Some years ago, in Quito, Ecuador, I noticed that in every
wealthy section of town, each house seemed to have at least one armed guard
standing at the front door. A few had two armed guards. My driver’s little jest
was that the homes with two guards were the homes of the superrich.
I speculated that there would come a time when the superrich
would feel threatened by even bigger thugs than they are today.
All that was covered here, in a reminiscence that, in retrospect, I find harrowing. Now, it turns out, I wasn’t merely speculating. In fact, I
might have been pretty close to the mark.
In a piece posted by The New York Times on its blog pages
today, two university professors, Samuel Bowles and Arjun Jayadev have revealed
their own, statistics-based take on the same dire social consequence of
concentrating too much wealth into too few hands. It nearly comes down to equation: the greater the income inequality, the greater the number of people working as security guards or the equivalent. By implication, mutual mistrust among fellow citizens increases, too.
I urge you to read their piece, and then to look into
Bowles’ recently-published book on the subject, The New Economics of Inequality and Distribution.
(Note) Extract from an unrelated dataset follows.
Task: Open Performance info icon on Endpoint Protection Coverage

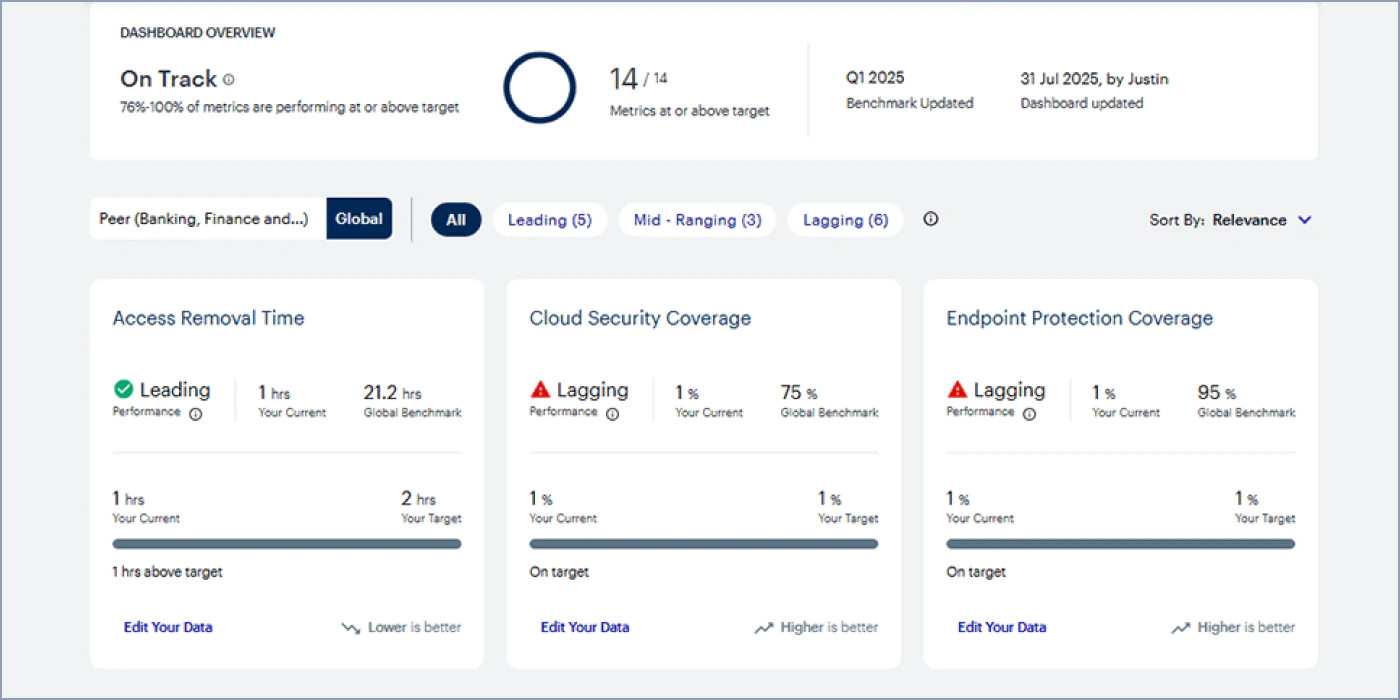Action: [1030, 414]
Some of the points Bowles touched on in the blog piece:
• “We now employ as many private security guards as high
school teachers — over one million of them, or nearly double their number in
1980.”
•“What is happening in America today is both unprecedented
in our history, and virtually unique among Western democratic nations. The share
of our labor force devoted to guard labor has risen fivefold since 1890…”
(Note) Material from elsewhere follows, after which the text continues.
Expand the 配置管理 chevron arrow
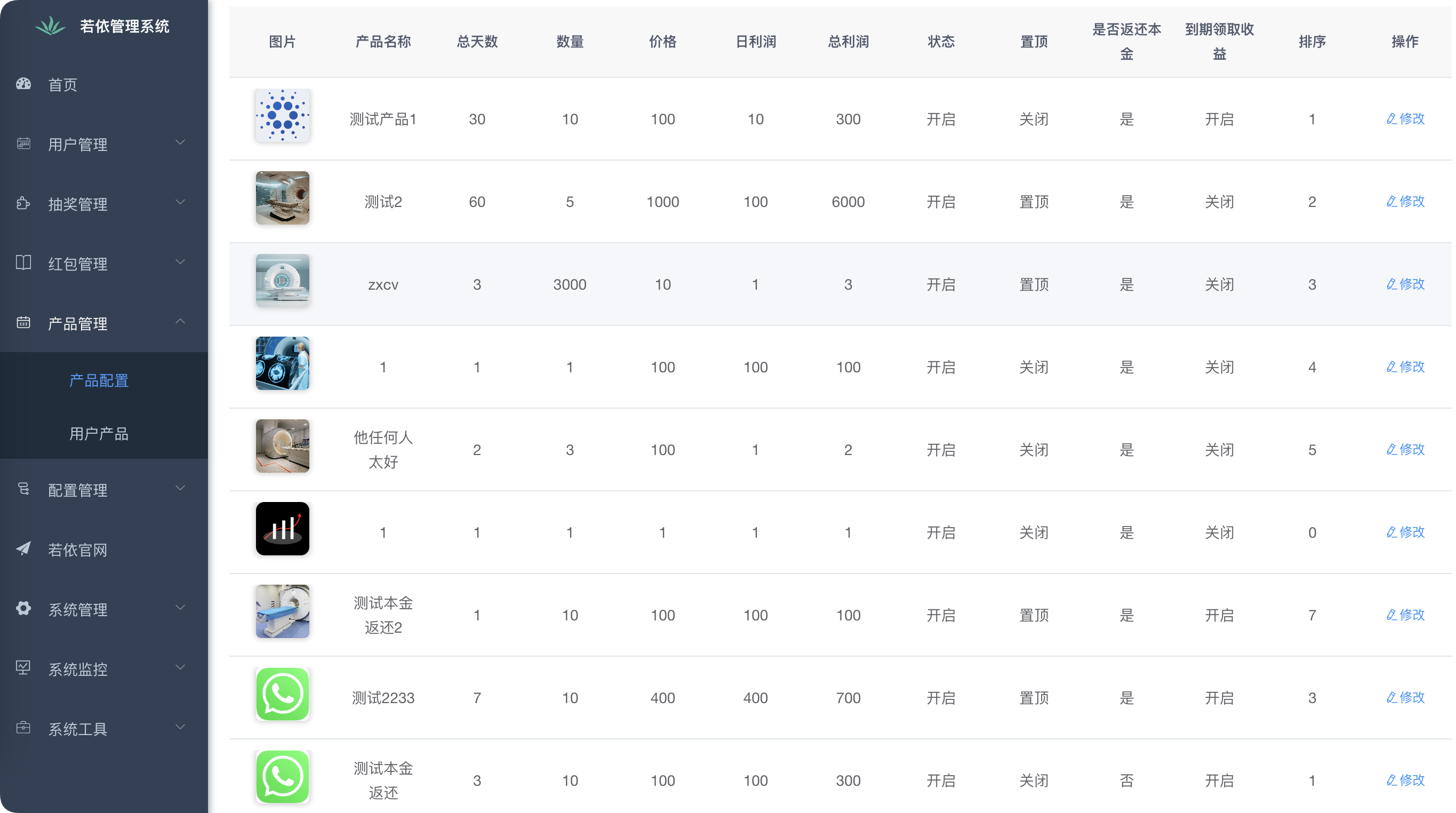The image size is (1456, 813). pyautogui.click(x=180, y=489)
• “…however one totes up guard labor in the United States,
there is a lot of it, and it seems to go along with economic inequality. States
with high levels of income inequality — New York and Louisiana — employ twice
as many security workers (as a fraction of their labor force) as less unequal
states like Idaho and New Hampshire.”
• “There is a simple economic lesson here: A nation whose
policies result in substantial inequalities may end up spending more on guns
and getting less butter as a result.”
So sleep well, one percenter robber barons. That
brief cry you heard below your window just now probably was not one of your
security guards having his throat slit by a group of thugs who are about to
batter down your door, kidnap you and ship your digits one by one to your
negotiators until someone in your retinue comes up with the ransom.